9 ‘Открытые письма’ — так, очевидно, должна была первоначально называться пьеса ‘Таланты и поклонники’. Драматург, видимо, долго колебался в определении заглавия комедии. По черновым рукописям мы знаем и о других вариантах заглавия: ‘Фантазеры’, ‘Мечтатели’.
10 Начиная с экспедиции по Волге в 1856 году, Островский собирал материалы для словаря русского народного языка. После смерти Островского его словарные изыскания были переданы в Академию наук и частично использованы в академическом ‘Словаре русского языка’, выходившем с 1891 года под ред. Я. К. Грота.
11 Имеется в виду реплика ямщика Якова в драме ‘Не так живи как хочется’: ‘…староста на буньковских ямщиков приказ написал: если будете, примерно, метать промеж себя и тащить, котора половина больше, так и тащите, а им чтобы не галдить, и чтобы супротив говорить не смели’ (действие II, явление 1).
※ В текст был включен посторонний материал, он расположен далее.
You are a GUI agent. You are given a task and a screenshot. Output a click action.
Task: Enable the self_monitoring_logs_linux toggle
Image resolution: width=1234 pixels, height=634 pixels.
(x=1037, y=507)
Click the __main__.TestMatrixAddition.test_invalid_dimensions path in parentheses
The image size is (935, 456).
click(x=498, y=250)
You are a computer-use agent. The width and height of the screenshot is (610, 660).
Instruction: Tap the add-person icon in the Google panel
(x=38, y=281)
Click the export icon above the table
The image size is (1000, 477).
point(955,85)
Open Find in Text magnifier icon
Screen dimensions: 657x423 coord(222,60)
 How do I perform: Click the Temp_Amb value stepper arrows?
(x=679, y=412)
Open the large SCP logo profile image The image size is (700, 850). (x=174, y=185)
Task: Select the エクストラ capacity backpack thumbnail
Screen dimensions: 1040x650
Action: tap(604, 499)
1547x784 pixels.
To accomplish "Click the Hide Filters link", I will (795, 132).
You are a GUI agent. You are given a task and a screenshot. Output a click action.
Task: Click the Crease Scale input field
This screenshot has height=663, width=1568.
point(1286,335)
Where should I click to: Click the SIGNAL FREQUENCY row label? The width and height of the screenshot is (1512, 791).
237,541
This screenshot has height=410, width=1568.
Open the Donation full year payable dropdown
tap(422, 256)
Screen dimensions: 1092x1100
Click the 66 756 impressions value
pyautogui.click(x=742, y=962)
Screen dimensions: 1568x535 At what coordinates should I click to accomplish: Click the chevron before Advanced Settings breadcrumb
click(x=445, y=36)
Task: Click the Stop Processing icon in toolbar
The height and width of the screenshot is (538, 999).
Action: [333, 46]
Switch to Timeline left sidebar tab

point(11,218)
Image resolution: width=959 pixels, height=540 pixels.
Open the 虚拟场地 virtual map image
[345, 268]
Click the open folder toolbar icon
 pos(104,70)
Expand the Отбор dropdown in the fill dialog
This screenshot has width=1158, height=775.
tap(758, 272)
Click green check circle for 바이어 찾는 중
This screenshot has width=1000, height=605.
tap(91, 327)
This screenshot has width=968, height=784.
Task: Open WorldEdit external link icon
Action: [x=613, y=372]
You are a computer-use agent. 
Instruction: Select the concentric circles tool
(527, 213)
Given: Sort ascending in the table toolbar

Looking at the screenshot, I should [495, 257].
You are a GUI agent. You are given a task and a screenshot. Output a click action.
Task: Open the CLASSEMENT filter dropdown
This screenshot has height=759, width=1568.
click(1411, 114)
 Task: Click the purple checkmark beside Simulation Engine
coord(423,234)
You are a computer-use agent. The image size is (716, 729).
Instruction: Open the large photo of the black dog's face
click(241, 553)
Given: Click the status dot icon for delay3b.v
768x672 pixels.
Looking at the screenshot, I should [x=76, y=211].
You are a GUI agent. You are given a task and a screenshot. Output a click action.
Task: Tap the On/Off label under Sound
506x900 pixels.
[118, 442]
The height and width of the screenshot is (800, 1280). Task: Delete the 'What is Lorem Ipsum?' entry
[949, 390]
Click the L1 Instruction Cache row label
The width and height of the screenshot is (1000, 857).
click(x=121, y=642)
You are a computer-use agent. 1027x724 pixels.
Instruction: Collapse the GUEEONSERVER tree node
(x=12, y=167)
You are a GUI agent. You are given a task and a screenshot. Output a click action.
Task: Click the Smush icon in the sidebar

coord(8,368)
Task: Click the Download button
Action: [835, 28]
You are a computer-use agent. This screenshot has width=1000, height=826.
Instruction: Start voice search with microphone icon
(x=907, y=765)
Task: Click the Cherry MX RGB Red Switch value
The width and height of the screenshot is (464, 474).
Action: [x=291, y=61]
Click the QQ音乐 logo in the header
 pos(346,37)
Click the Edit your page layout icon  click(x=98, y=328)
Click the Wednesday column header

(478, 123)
12 С. А. Грейг — сослуживец М. Н. Островского, брата драматурга. В годы, о которых идет речь, отставной министр, член Государственного Совета. Я. К. Грот — академик, языковед и историк литературы, автор книги ‘Русское правописание’ (1885), в обсуждении рукописи которой и участвовал Островский.